Determinism vs. Free will: When the debate turns scientific

Right now, Christians, at least the Evangelical variety, debate Evolution. That seems to be the big inconsistency with the Bible.

But when that dies down in a few years, Christians will have another huge debate on their hands. In fact, it’s not just Christians. Everyone will probably weigh in on this one.

The debate will center on the question of how a mechanical brain relates to a spiritual soul.

Not all Christians believe people have souls, but virtually every one of them agrees on the existence of some form of afterlife, some form of human responsibility, and some form of ethical imperative not to physically tamper with anyone’s freedom to make decisions in these regards.

But how does this square with a naturalistic explanation of the brain?

Alvin Plantinga has some interesting thoughts and arguments about this, actually about how it relates to Evolution. So do a number of other philosophers from the past. But when this goes mainstream, it won’t be just the philosophers who make claims and draw lines.

It’s too practical a consideration. Are we just firing neurons? Do our decisions have any meaning beyond the raw chemical reactions? Should humans be allowed to peer into the mechanics of the brain? Should we be allowed to alter what happens inside? Why, or why not?

Novelists and film makers have brought some of this into focus with stories like One Flew Over the Cuckoo’s Nest and many others. And people in general have debated human autonomy for thousands of years, just like they’ve debated the existence of God, the origins of the universe, and so on.

The difference in the coming years will be that science will advance to the point where understanding the brain in mechanical terms will become more mainstream. It’s one thing to claim that thoughts are just a function of electrical impulses rattling around our skulls.
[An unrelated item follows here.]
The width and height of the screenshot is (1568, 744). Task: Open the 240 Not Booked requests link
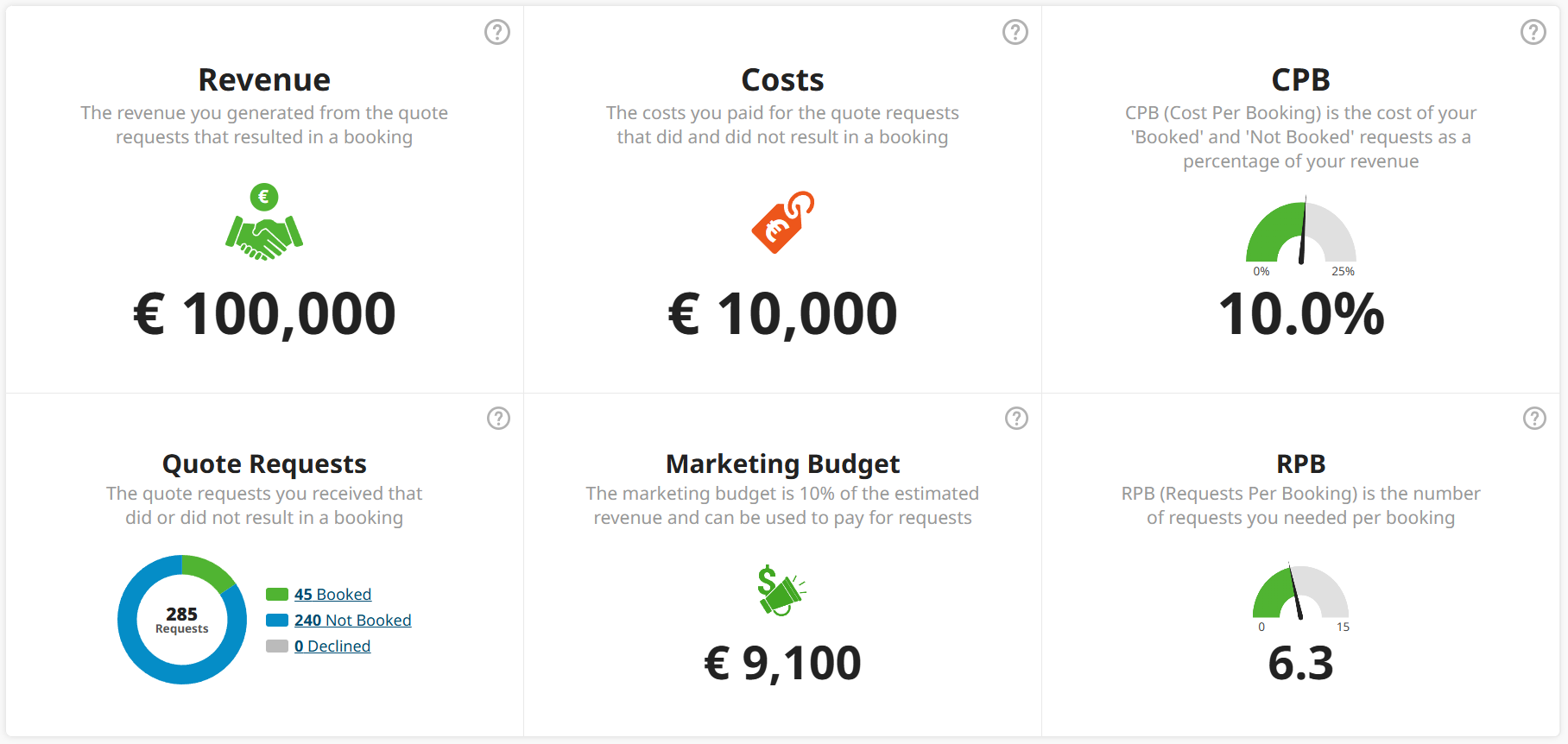[352, 620]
It’s quit another to gently prob that brain and as a result make me believe with absolute certainty that I’m strolling along the beach or eating a jar of jelly.

What about when computers get involved and start mapping out our memories or creating new ones that never existed before? What about when they create entire personalities that never existed?

When that happens, how will Christians respond? For that matter, how will everyone respond?

Perhaps the technology still has a long way to develop. But it’s coming. And it’s a debate I think all of us need to consider before it actually hits us. Because by then, it’ll might be too risky to trust any reasoning.